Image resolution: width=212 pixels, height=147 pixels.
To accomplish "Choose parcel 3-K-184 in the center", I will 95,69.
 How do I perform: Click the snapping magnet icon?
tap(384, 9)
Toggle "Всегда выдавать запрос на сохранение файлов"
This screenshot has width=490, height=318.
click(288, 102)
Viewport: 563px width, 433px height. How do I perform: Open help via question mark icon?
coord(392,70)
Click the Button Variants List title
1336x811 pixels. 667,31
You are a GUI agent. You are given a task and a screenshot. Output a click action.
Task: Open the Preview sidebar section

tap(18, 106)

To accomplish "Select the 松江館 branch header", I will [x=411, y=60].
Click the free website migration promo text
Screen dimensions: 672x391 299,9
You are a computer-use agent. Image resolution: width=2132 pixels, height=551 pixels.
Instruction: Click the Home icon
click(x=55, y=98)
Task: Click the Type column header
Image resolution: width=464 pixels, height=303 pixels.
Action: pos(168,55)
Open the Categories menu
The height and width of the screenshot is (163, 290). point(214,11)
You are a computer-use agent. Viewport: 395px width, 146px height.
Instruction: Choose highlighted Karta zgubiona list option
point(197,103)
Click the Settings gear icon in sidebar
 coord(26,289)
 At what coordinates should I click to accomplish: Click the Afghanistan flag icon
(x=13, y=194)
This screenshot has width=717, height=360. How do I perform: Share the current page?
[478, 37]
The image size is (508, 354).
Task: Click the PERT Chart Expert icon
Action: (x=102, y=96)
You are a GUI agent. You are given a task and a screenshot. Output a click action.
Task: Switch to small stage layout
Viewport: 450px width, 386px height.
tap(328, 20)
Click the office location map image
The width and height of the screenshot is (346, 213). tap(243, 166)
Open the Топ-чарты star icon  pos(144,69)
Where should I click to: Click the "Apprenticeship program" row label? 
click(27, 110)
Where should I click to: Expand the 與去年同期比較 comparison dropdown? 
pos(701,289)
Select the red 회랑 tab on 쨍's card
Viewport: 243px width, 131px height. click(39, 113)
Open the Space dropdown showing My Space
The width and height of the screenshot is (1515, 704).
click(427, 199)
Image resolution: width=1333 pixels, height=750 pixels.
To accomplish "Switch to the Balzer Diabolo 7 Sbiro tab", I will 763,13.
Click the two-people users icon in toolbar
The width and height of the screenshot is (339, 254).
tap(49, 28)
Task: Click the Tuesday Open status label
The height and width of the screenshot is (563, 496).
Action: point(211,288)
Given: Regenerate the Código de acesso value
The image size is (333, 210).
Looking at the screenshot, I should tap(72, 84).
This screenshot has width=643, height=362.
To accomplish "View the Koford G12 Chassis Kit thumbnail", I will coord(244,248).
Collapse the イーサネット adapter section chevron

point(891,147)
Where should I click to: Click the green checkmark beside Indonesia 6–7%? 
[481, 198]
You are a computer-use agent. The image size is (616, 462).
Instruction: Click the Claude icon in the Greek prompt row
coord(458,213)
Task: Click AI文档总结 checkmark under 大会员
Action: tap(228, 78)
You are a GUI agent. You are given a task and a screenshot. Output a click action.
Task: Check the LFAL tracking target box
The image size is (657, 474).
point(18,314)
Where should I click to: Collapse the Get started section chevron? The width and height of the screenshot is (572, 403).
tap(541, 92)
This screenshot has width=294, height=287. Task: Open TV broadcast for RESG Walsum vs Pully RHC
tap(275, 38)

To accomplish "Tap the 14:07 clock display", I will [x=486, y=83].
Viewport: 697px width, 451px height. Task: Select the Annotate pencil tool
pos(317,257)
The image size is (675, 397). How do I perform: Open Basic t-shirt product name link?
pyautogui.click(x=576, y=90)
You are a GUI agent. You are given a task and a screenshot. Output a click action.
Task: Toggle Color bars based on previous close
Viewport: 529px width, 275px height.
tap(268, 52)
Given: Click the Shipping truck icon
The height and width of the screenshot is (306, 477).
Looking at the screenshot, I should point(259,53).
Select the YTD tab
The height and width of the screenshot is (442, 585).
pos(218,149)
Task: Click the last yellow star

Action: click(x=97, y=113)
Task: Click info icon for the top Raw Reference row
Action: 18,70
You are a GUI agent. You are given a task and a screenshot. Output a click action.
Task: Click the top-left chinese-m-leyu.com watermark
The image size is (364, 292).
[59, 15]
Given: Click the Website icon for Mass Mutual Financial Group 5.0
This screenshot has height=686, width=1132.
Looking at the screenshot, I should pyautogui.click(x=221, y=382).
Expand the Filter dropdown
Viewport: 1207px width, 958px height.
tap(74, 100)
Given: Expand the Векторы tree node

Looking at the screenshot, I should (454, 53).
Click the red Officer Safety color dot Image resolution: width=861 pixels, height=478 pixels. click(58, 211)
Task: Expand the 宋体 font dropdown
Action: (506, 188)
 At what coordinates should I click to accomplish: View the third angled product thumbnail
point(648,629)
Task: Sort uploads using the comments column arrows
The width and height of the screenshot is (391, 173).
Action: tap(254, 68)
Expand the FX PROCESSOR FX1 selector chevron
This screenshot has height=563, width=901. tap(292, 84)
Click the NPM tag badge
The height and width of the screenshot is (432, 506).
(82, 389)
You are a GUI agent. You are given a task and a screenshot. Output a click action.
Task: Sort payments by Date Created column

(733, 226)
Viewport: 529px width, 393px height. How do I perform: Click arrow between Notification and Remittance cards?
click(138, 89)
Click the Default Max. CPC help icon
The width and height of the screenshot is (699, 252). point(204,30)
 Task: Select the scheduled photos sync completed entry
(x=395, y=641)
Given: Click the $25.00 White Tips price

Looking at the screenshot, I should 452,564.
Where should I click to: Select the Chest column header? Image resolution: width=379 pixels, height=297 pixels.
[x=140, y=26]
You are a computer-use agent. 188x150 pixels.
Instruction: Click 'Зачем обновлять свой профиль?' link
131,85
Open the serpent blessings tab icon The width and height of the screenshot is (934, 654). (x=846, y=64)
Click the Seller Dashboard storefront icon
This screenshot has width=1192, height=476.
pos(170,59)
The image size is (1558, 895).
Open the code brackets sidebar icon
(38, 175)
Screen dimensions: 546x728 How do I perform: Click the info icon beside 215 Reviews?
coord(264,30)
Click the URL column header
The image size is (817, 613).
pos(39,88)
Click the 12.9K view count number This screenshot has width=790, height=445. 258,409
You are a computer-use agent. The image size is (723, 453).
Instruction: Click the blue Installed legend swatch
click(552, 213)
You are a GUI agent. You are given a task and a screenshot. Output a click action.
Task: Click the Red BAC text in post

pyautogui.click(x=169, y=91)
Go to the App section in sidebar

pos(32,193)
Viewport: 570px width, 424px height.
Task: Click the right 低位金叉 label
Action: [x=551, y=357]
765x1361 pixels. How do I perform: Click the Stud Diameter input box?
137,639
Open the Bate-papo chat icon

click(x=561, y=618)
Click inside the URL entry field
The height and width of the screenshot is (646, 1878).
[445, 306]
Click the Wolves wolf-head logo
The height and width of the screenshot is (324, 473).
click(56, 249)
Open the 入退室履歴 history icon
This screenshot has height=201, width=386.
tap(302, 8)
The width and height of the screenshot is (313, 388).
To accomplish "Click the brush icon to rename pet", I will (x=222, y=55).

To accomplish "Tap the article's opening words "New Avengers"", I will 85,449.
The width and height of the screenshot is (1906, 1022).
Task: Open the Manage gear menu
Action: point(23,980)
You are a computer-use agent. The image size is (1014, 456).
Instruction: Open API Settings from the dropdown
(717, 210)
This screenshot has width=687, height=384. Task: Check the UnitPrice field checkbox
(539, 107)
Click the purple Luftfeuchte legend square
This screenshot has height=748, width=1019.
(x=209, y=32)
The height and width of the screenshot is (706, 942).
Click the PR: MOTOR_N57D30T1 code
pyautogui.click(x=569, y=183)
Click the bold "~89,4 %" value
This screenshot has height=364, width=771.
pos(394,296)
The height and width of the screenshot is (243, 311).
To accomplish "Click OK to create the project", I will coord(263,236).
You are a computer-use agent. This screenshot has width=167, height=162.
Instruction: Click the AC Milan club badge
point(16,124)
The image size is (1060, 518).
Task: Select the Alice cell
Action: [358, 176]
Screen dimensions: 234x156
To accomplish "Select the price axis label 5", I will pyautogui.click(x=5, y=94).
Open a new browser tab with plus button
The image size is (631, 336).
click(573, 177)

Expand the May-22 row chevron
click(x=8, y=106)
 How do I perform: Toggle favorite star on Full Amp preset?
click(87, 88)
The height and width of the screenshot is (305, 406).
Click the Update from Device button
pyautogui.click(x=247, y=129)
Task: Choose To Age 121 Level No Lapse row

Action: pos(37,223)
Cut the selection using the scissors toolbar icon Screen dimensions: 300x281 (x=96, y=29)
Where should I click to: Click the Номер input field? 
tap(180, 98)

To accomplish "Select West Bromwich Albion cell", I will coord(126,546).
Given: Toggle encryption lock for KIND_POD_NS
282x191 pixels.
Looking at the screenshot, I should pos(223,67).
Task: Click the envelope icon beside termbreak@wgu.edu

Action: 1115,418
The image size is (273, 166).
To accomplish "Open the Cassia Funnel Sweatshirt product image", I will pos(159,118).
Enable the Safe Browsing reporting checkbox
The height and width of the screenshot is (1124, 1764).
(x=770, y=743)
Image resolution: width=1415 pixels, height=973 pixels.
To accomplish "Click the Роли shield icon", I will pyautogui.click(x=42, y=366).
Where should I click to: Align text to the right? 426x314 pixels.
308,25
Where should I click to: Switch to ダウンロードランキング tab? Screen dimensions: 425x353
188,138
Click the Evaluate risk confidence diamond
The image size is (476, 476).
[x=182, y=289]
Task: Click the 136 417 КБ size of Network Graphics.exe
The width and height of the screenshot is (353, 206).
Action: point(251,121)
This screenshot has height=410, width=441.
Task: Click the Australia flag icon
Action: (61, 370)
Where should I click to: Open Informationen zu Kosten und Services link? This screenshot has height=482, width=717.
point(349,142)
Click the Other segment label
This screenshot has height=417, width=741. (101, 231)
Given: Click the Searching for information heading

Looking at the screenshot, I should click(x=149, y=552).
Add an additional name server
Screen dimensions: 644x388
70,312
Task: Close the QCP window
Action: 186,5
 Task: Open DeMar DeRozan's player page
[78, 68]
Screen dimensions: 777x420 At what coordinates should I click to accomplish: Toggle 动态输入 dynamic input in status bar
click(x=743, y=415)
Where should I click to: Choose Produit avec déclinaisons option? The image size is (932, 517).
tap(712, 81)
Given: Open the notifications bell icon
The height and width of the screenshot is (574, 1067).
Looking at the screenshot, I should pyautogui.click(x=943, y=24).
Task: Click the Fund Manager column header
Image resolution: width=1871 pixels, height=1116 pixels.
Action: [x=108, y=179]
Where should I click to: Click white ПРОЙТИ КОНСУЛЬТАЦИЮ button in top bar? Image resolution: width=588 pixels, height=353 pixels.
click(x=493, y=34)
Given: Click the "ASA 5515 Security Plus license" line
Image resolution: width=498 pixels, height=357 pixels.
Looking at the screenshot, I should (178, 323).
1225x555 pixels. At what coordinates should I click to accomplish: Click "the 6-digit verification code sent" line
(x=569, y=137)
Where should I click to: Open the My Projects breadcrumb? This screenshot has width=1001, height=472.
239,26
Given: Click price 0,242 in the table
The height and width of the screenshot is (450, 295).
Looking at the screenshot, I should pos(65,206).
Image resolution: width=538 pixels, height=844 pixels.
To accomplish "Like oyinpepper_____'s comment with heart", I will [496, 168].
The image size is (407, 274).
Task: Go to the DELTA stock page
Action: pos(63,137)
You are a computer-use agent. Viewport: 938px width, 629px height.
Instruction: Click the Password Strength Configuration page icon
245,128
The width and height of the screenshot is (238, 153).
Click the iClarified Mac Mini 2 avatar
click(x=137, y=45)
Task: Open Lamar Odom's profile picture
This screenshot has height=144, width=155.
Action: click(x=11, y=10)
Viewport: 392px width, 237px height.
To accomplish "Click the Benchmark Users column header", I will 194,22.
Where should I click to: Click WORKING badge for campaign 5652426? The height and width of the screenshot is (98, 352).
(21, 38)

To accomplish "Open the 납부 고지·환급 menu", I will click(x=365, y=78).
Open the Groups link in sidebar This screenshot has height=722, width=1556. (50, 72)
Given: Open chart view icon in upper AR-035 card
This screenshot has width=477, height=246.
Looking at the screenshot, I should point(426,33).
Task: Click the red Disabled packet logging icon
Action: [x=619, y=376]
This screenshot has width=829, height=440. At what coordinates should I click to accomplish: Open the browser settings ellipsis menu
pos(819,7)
....
Task to carry out: Go through the listing above and find each line containing the string "value"; copy those lines.

The completed task:
Given: Regenerate the Código de acesso value
Click the bold "~89,4 %" value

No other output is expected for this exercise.